JudgeClient interface. A single method judge(args) that takes { criterion, scenario, artifact, model, timeoutMs } and returns { pass, score, reasoning }. The runtime ships claudeCliJudgeClient (subprocess-based) in @wifo/factory-spec-review; you can implement your own (e.g., for a different LLM provider).
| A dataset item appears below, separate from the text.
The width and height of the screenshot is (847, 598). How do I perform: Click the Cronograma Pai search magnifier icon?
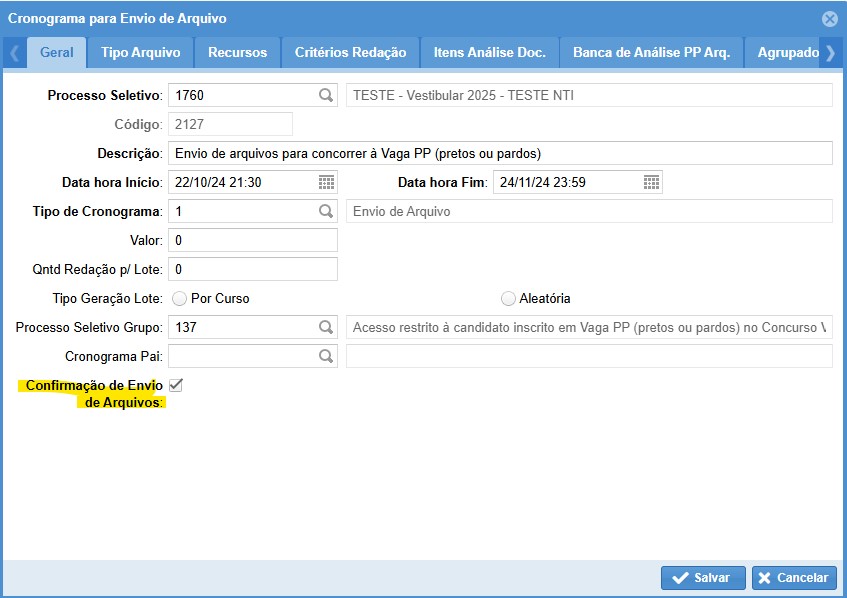tap(325, 356)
Status enum. Each scenario's satisfaction lines aggregate into one of pass, fail, error, skipped. runHarness aggregates per-scenario results into the report.

Worked example

import { runHarness } from '@wifo/factory-harness';
import { parseSpec } from '@wifo/factory-core';

const spec = parseSpec(await Bun.file('docs/specs/foo.md').text());

const report = await runHarness({
  spec,
  cwd: process.cwd(),
  noJudge: false,
  // optional: provide a custom judge client
  // judgeClient: myCustomJudgeClient,
});

console.log(report.summary); // { pass: 3, fail: 0, error: 0, skipped: 0 }
for (const scenario of report.scenarios) {
  console.log(scenario.id, scenario.status);
}

CLI:

$ pnpm exec factory-harness run docs/specs/foo.md --no-judge
spec=foo  scenarios=3
  S-1: pass
  S-2: pass
  S-3: pass
summary: 3 pass, 0 fail, 0 error, 0 skipped

See also

Status

Pre-alpha. APIs may break in point releases until v0.1.0.